Kepala Badan Penanggulangan Bencana Daerah (BPBD) Kepulauan Bangka Belitung Mikron Antariksa mengatakan, pihaknya telah mendata sebanyak 17 rumah di Riding Panjang terendam banjir. Ketinggian air berkisar 50 sentimeter sampai 1 meter.

"Penyebab (banjir) drainase, bandar (parit), jembatan yang sedimentasi serta hujan lebat," kata Mikron seusai peninjauan di Riding Panjang, Selasa sore.

Dia menuturkan, jalan yang terendam banjir berada di daerah Kenanga. Polisi memberlakukan sistem buka tutup di sepanjang jalan yang terendam tersebut. "Ada juga tiang listrik yang ambruk," ujarnya.
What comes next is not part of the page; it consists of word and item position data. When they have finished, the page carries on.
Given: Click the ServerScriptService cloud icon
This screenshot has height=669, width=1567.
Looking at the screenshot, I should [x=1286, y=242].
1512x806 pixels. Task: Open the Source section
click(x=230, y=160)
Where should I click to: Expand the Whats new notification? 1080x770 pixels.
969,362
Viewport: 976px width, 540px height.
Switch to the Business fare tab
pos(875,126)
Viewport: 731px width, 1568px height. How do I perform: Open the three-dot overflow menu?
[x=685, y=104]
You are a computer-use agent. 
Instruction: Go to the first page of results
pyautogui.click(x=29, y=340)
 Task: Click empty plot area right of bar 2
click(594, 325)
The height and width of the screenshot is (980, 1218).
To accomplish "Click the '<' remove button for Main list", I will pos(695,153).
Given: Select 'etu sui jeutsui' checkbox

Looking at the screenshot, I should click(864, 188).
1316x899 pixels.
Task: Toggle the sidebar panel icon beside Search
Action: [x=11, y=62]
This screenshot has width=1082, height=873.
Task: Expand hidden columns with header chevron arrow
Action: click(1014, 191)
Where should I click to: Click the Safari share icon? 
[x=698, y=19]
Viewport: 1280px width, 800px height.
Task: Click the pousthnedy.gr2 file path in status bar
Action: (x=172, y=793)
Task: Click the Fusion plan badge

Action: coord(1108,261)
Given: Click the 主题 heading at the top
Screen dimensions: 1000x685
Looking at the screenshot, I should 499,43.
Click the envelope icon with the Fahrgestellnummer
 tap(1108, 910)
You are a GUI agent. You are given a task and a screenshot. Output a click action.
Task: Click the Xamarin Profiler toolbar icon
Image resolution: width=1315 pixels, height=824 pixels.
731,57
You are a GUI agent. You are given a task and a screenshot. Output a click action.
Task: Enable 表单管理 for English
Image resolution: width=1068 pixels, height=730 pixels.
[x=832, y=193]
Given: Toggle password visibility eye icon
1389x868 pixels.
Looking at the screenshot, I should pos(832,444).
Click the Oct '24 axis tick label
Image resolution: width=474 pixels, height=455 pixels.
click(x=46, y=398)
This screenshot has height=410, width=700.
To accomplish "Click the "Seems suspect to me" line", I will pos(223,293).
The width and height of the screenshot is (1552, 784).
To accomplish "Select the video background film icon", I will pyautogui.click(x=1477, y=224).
Selain itu, seorang warga juga dikabarkan tersambar petir saat hujan turun. Saat ini petugas siaga bencana dan pihak kepolisian telah dikerahkan ke lokasi terdampak bencana. Status siaga diberlakukan hingga malam hari. Badan Meteorologi, Klimatologi dan Geofisika (BMKG) Pangkal Pinang memprakirakan masih berpotensi terjadi hujan lebat di wilayah Selat Bangka, Selat Gelasa, Pangkal Pinang, Bakam, Pemali dan Merawang. Hujan lebat disertai petir dan angin kencang diperkirakan juga melanda kawasan Bangka Selatan dan Belitung.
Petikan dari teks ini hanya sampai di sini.